And the data show a very different picture than the headlines suggest. Here’s what you see in Table 1.

As we have discussed here before, it is misleading to compare all car accidents with all firearm incidents (accidents combined with cases of deliberate criminal misuse or suicides). This table shows why it is so tempting for gun control groups to do so. There were 4,074 deaths of those aged 0-19 in 2016 due to car accidents. The figure for firearms accidents: 126.

Industry Addresses Real Issues Head On

The firearms and ammunition industry is dedicated to finding ways to keep guns away from those who should not have access. That’s why the industry continues to work with 15,000 law enforcement agencies to put gun safety kits, including gun locks, into more American households through Project ChildSafe®. We have distributed more than 38 million safety kits with cable-style gun locks to date. Manufacturers have supplied several times more locks with the purchase of new firearms.

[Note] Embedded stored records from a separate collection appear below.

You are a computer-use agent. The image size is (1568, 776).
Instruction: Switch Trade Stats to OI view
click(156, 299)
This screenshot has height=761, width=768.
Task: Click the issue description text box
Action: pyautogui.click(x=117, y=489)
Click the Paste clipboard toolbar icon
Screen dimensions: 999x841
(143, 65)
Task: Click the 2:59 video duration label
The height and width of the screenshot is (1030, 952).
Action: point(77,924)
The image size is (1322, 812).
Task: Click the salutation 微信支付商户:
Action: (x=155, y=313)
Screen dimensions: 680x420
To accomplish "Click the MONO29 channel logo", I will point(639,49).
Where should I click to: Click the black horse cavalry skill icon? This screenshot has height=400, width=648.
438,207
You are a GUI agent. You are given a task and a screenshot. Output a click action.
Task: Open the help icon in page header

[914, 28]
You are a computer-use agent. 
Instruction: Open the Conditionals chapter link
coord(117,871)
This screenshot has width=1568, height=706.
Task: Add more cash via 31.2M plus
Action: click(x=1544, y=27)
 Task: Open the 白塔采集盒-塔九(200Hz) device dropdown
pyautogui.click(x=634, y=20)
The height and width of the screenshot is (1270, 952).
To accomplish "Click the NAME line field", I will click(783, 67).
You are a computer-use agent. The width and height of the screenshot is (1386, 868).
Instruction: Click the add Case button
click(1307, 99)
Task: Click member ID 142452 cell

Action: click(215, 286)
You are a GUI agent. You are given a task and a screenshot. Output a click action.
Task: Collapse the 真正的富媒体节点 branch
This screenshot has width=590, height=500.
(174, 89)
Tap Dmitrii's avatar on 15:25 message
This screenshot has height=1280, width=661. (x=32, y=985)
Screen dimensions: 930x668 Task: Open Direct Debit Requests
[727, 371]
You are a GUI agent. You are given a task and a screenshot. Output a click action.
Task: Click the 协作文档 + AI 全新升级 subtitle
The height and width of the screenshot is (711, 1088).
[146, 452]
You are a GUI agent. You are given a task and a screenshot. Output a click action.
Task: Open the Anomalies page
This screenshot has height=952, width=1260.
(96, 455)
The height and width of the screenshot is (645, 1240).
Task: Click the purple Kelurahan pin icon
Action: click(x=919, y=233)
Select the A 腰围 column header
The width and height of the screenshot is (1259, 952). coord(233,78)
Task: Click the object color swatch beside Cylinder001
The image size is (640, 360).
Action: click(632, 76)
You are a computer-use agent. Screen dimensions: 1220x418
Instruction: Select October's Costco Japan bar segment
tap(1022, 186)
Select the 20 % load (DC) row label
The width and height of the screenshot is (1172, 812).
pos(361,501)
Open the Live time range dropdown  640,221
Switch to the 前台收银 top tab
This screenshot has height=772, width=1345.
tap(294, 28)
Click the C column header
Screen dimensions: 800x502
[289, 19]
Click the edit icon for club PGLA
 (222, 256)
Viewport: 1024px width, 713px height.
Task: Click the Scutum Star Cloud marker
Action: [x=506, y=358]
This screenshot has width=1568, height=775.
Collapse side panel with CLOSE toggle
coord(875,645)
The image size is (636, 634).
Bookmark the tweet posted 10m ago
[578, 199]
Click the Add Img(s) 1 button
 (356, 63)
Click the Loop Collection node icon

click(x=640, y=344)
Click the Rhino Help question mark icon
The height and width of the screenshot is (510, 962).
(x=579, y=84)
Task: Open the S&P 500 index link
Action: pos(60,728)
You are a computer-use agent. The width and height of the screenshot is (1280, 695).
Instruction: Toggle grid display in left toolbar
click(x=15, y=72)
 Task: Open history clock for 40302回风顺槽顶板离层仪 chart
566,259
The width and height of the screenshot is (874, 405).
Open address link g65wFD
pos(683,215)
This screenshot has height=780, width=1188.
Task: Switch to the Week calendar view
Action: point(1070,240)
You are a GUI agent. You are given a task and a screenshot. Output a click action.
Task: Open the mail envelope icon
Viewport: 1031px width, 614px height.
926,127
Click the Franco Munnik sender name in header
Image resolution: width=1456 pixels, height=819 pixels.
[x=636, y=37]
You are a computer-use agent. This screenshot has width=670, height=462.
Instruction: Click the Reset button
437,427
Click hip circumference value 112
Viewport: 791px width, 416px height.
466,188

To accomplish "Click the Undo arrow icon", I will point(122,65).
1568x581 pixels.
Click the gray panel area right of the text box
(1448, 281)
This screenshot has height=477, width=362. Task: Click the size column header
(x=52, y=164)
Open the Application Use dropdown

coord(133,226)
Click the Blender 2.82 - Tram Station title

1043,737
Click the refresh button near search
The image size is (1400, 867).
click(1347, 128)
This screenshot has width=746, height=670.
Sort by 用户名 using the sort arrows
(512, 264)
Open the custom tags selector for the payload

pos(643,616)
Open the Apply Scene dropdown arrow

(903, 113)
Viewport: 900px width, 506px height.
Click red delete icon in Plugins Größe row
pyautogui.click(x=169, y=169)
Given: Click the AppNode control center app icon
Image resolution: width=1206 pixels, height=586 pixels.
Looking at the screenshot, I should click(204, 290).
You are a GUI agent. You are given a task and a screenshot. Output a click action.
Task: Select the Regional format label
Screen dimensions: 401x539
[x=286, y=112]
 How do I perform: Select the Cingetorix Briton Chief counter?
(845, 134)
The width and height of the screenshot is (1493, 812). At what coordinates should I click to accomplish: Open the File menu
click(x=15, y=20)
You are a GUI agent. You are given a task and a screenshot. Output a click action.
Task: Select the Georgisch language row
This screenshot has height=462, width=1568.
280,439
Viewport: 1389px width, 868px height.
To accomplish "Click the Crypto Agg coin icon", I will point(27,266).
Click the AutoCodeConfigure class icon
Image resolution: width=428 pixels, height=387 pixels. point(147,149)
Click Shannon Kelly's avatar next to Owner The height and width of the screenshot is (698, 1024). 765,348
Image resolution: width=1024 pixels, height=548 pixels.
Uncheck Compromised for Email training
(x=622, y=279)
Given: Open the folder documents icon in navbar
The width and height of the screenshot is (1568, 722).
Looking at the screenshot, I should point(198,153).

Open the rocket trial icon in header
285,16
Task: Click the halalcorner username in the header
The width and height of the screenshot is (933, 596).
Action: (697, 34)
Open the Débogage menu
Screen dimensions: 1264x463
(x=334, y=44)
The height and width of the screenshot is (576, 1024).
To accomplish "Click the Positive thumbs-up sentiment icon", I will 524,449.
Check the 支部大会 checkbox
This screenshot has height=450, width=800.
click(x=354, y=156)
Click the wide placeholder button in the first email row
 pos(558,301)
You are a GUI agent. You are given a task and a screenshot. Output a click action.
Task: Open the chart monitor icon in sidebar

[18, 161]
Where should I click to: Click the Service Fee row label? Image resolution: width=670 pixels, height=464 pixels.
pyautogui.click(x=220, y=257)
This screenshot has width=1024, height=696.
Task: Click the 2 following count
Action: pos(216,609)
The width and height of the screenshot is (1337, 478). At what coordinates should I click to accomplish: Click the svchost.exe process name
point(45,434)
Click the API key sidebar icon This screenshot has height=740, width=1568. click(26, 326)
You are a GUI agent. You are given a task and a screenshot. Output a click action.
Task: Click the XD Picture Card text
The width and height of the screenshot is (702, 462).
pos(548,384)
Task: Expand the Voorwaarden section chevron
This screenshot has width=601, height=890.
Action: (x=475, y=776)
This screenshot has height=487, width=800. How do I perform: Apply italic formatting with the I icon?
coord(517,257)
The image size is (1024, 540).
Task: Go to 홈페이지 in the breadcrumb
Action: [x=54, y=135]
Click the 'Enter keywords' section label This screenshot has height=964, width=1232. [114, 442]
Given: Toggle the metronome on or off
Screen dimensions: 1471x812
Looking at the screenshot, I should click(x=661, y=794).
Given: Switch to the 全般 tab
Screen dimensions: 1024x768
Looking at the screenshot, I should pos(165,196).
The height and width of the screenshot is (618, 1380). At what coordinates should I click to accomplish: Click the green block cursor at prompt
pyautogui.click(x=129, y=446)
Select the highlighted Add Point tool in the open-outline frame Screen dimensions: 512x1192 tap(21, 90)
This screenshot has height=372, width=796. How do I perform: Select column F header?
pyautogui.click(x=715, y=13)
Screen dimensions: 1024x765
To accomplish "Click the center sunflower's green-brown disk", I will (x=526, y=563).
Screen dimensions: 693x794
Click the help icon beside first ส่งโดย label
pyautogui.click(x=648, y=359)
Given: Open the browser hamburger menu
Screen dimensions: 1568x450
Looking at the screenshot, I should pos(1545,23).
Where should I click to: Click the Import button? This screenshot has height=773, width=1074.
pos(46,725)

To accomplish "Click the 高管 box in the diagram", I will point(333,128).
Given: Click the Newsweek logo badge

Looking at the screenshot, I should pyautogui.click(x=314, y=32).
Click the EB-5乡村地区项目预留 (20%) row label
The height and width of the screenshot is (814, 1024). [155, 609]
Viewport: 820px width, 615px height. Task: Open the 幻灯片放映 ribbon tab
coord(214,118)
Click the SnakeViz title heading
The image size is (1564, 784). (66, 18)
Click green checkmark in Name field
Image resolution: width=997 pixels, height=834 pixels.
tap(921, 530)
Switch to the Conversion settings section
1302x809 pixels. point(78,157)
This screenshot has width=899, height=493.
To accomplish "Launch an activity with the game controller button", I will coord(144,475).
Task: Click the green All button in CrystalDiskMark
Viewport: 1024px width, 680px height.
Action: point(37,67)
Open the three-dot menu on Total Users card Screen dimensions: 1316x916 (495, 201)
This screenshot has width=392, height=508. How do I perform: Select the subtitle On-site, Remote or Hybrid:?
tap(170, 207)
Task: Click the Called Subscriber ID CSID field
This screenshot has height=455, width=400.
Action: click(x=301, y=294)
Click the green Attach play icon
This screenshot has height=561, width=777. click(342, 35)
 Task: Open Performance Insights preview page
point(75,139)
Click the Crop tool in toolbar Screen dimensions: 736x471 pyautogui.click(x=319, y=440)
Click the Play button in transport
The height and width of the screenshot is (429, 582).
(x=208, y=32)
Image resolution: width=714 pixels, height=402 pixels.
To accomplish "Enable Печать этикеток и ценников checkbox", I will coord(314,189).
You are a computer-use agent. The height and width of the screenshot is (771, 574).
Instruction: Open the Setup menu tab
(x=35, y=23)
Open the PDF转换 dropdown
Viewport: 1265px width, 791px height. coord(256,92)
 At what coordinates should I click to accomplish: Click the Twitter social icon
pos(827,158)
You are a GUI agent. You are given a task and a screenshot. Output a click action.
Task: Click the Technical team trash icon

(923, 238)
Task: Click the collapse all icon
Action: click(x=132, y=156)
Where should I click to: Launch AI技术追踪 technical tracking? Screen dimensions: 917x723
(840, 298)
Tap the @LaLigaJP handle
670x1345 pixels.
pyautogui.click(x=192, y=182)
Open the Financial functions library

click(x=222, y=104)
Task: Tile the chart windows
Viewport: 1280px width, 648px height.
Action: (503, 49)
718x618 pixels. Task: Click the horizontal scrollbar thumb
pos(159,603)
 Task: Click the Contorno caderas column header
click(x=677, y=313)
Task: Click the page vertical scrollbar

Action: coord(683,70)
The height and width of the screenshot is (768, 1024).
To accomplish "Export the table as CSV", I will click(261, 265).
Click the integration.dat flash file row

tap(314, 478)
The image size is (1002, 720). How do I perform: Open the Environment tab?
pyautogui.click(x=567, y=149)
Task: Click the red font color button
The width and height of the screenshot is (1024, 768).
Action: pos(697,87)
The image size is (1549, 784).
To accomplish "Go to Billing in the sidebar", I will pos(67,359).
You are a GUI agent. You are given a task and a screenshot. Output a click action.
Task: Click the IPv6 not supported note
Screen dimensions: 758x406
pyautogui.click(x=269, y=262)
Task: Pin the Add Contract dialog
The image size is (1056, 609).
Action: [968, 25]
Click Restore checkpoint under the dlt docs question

Even looking at the tragic incidents of suicide for children and young adults, there are more suicides by suffocation than by firearm. The firearms industry, like everyone else, sees the increasing problem of suicides as a crucial mental health issue and has partnered with the American Foundation for Suicide Prevention and the Department of Veterans Affairs to help address this issue.

These two programs are among the reasons we talk about what we do as an industry to provide real solutions that make our communities safer.

But there is more to the “special report” than this one table. It also argues that there is a higher rate of both motor vehicle-related and firearm-related fatalities among children and young adults in the U.S. than in other countries. The authors of course defend the car-related deaths, arguing we have more cars. But when it comes to firearms, they inaccurately cite a statistic that 43 percent of homes with youth under 18 that have a firearm leave the firearm “unlocked and loaded.” The study footnoted to defend that quote does not show that to be the case, and says this is true for only about 9 percent of households.

Even beyond this, the data just do not square with other studies of international firearms fatalities.

We know that it is too much to expect that before media outlets publish or post sensational headlines that do not reflect reality, that they assign staff to do a little actual research. They say they are just reporting. Readers and viewers can decide. So, we caution skepticism whenever you see news accounts on reports of the latest alarming statistics involving the misuse of firearms. The pattern is familiar. Be alert to detecting when a preferred narrative is being fed.